Since $\text{50ml = 50gm}$ so, amount of${{\text{H}}_{\text{2}}}\text{S}{{\text{O}}_{\text{4}}}$present in the 50gm of water solution
From unitary method
if \[\text{90}\text{.2gm}\] of contains = $\text{9}\text{.8gm}$ of ${{\text{H}}_{\text{2}}}\text{S}{{\text{O}}_{\text{4}}}$
$\text{1gm}$of water will contain = $\dfrac{9.8}{90.2}gm$of ${{\text{H}}_{\text{2}}}\text{S}{{\text{O}}_{\text{4}}}$
$\text{50gm}$ of water will contains =\[\dfrac{\text{9}\text{.8}}{\text{90}\text{.2}}\text{ }\!\!\times\!\!\text{ 50}\,\text{gm}\]
                                                     = $\text{5}\text{.43gm}$${{\text{H}}_{\text{2}}}\text{S}{{\text{O}}_{\text{4}}}$
Thus number of mole of ${{\text{H}}_{\text{2}}}\text{S}{{\text{O}}_{\text{4}}}$ \[\text{mole(n) =}\,\dfrac{\text{mass}}{\text{molar}\,\text{mass}}....(1)\]
  $n=\dfrac{5.43}{98}$ $\text{=}\,\text{0}\text{.0554 moles}$
The overall reaction is the solution is ${{\text{H}}_{\text{2}}}\text{S}{{\text{O}}_{\text{4}}}\,\text{+}\,\text{BaC}{{\text{l}}_{\text{2}}}\,\,\to \,\,\text{BaS}{{\text{O}}_{\text{4}}}\,\text{+}\,\text{2HCl}$
Since ${{\text{H}}_{\text{2}}}\text{S}{{\text{O}}_{\text{4}}}$ is the limiting quantity so it will be the limiting reagent
So, $\text{0}\text{.055 moles}$of ${{\text{H}}_{\text{2}}}\text{S}{{\text{O}}_{\text{4}}}$ will react with the $\text{0}\text{.055 moles}$of\[\text{BaC}{{\text{l}}_{\text{2}}}\] and it will form $\text{0}\text{.055 moles}$ of $\text{BaS}{{\text{O}}_{\text{4}}}$.To calculate the weight of $\text{BaS}{{\text{O}}_{\text{4}}}$ we will apply mole formula. So, after putting the value of the number of moles and molar mass of $\text{BaS}{{\text{O}}_{\text{4}}}$ in the e.q…. (1)

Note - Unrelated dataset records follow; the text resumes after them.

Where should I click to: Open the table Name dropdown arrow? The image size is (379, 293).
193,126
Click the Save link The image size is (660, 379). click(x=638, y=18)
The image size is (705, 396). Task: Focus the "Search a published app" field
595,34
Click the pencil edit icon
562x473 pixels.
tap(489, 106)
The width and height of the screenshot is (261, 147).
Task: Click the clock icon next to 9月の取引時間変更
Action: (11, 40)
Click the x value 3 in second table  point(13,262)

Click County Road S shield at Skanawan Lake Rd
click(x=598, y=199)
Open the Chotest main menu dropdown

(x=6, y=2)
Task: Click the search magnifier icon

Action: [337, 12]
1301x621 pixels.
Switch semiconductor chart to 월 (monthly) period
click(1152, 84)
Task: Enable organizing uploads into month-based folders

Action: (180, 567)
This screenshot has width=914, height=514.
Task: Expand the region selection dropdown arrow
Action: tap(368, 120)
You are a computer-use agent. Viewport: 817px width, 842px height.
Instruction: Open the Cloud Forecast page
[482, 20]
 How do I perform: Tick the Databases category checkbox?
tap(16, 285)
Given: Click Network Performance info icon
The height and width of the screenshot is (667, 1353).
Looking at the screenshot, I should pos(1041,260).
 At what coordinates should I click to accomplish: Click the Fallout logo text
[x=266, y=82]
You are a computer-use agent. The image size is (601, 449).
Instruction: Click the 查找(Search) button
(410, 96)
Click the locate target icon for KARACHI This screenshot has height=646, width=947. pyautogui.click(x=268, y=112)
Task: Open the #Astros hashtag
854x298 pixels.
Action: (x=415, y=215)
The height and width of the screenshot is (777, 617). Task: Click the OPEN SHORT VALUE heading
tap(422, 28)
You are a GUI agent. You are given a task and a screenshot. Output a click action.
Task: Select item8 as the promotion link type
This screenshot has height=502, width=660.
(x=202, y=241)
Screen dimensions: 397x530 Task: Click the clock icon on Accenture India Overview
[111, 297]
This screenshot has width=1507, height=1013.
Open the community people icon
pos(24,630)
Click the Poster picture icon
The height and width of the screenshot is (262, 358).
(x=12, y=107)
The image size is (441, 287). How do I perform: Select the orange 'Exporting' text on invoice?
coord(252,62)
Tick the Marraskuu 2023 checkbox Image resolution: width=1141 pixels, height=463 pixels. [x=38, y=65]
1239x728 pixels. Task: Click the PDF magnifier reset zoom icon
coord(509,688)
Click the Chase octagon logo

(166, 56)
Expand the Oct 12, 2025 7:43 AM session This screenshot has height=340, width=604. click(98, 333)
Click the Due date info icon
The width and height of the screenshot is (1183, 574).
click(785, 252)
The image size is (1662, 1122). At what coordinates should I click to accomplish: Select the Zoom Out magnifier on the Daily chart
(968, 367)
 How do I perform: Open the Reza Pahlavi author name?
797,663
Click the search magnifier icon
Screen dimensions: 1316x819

\[\text{mole(n) =}\,\dfrac{\text{mass}}{\text{molar}\,\text{mass}}....(1)\]
$\begin{align}
  & \text{0}\text{.055=}\dfrac{\text{weight/mass}}{\text{233}} \\
 & \text{weight of BaS}{{\text{O}}_{4}}\text{ =12}\text{.8gm} \\
\end{align}$

So, option (B) will be the correct answer.

Note:
Limiting reagent is the reagent that is entirely consumed when a reaction goes to completion. If mass of the two or more reactants are given, the amount of product formed depends upon the amount of limiting reagent.